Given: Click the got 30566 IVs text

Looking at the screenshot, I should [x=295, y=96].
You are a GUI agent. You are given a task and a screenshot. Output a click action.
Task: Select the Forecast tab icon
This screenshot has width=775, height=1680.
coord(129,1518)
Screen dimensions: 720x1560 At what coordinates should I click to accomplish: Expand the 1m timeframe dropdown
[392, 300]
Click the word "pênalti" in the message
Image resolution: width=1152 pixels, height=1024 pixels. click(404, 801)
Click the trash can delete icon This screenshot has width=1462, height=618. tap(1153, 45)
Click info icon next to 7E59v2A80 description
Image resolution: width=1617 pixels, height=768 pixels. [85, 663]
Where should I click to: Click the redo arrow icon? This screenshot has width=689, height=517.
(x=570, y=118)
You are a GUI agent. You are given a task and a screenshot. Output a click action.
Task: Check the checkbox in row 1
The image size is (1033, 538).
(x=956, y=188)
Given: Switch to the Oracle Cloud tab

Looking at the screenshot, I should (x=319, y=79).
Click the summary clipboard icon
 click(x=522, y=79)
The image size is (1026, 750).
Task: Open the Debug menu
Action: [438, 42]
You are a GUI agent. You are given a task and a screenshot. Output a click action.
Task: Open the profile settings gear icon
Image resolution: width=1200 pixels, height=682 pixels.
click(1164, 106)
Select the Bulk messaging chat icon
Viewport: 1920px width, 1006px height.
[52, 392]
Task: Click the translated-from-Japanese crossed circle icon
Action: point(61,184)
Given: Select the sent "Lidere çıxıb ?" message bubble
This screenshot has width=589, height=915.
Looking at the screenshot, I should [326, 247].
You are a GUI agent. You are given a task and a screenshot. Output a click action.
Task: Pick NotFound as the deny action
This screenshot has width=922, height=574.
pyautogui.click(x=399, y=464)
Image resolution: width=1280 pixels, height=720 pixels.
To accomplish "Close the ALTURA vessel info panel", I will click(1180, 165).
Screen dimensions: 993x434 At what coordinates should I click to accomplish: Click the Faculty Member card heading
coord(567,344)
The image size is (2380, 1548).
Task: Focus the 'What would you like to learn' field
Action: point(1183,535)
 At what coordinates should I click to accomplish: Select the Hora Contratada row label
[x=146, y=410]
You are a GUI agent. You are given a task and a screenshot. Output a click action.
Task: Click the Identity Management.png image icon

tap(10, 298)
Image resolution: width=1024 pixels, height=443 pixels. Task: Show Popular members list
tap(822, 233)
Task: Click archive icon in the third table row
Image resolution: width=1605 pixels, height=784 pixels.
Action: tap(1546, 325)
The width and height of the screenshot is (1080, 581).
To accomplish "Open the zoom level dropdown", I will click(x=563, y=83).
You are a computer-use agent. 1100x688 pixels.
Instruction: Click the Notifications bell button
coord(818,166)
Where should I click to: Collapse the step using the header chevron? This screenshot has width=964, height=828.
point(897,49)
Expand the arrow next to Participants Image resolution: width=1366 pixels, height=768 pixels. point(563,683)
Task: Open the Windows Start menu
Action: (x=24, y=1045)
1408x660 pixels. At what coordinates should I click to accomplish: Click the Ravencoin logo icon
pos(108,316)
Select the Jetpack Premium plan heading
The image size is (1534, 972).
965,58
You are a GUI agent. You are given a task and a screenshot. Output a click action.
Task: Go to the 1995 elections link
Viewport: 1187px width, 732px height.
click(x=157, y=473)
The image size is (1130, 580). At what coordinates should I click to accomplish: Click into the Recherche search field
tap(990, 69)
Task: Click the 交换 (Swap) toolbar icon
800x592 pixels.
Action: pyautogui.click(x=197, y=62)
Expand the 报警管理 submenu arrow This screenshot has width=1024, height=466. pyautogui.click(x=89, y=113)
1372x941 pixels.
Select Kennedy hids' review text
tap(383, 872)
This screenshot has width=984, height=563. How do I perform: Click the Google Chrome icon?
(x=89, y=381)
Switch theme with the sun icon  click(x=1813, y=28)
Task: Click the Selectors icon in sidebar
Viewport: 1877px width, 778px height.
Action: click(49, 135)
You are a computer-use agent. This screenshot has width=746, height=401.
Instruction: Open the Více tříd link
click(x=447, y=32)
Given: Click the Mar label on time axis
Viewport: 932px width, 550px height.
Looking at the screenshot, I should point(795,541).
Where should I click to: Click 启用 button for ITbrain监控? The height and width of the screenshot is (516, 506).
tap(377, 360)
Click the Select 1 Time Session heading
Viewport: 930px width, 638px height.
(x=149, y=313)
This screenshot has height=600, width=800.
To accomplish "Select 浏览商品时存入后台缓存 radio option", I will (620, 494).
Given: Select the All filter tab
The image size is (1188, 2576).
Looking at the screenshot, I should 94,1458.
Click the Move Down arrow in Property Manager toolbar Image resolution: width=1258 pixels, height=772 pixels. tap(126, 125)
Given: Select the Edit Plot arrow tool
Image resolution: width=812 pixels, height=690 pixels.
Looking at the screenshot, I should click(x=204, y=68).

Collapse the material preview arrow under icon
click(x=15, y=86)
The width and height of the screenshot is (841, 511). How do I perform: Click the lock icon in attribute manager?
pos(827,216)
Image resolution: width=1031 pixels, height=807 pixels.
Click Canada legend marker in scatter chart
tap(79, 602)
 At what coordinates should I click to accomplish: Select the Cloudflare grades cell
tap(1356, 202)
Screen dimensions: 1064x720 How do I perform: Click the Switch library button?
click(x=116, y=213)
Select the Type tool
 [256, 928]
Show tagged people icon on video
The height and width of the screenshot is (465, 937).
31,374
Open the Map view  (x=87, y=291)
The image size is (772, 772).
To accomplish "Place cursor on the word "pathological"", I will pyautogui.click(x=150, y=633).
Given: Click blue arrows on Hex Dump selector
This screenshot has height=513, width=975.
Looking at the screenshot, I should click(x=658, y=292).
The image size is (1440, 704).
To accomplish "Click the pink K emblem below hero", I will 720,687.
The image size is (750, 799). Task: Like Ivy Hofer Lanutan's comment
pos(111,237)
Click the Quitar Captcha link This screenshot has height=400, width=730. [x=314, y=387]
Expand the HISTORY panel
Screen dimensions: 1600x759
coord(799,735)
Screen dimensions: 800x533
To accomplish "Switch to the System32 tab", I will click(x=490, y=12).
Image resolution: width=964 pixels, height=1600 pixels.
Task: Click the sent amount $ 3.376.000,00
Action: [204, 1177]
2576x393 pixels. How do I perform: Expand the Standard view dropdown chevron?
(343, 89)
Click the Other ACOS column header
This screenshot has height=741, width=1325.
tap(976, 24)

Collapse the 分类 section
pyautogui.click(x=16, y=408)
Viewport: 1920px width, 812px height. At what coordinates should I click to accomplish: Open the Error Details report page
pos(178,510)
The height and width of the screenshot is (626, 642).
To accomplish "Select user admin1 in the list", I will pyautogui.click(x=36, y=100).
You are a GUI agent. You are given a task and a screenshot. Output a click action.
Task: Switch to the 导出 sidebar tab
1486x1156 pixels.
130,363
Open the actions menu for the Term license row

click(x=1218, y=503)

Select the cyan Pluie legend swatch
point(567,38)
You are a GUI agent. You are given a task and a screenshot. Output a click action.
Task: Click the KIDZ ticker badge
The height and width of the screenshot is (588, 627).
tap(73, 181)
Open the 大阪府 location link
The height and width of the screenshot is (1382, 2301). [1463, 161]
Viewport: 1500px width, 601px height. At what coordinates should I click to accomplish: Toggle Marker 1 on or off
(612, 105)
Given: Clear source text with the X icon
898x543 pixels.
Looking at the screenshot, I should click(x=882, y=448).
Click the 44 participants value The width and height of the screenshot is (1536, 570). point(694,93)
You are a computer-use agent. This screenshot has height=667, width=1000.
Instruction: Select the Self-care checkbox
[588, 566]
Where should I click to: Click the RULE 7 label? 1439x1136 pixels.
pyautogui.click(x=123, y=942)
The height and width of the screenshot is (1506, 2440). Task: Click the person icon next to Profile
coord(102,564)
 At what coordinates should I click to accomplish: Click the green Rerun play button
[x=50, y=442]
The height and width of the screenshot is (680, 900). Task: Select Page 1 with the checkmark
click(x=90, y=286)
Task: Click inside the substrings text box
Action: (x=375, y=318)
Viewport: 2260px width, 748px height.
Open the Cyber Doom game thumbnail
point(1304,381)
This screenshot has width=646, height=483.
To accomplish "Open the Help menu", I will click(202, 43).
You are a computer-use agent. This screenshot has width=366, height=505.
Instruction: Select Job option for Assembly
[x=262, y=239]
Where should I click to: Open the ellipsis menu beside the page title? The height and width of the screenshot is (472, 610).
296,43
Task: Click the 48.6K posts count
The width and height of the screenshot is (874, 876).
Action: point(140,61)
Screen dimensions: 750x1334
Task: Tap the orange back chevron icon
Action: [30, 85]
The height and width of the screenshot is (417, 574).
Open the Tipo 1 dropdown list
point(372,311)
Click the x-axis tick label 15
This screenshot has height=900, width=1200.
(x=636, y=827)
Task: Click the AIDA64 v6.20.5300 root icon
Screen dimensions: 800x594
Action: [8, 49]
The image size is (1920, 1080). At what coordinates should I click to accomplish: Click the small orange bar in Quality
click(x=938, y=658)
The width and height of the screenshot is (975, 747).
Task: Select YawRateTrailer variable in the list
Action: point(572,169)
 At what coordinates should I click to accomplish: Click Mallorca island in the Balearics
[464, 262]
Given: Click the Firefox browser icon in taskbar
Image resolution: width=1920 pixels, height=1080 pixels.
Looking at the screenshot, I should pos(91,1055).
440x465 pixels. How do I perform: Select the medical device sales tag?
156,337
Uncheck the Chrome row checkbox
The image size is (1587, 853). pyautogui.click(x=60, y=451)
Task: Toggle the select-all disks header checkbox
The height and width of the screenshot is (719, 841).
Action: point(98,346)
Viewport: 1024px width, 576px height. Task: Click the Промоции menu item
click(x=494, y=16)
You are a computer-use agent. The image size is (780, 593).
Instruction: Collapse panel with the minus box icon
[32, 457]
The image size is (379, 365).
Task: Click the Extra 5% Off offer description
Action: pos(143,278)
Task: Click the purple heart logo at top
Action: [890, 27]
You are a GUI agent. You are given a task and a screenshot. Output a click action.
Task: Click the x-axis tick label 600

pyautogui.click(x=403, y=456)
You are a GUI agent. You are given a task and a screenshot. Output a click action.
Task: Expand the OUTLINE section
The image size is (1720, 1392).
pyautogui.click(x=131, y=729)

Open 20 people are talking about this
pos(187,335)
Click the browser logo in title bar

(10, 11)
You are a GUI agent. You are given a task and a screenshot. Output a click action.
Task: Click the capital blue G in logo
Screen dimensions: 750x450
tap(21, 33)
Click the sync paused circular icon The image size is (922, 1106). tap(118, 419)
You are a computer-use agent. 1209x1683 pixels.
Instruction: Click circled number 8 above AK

_ _ _ _ _

ASSIGNED TASK =
Please, from the material above, copy only the lines from the line with "Select the Type tool" up to and including the line with "Given: Click blue arrows on Hex Dump selector", exactly as written.

COMPLETED EXERCISE =
Select the Type tool
 [256, 928]
Show tagged people icon on video
The height and width of the screenshot is (465, 937).
31,374
Open the Map view  (x=87, y=291)
The image size is (772, 772).
To accomplish "Place cursor on the word "pathological"", I will pyautogui.click(x=150, y=633).
Given: Click blue arrows on Hex Dump selector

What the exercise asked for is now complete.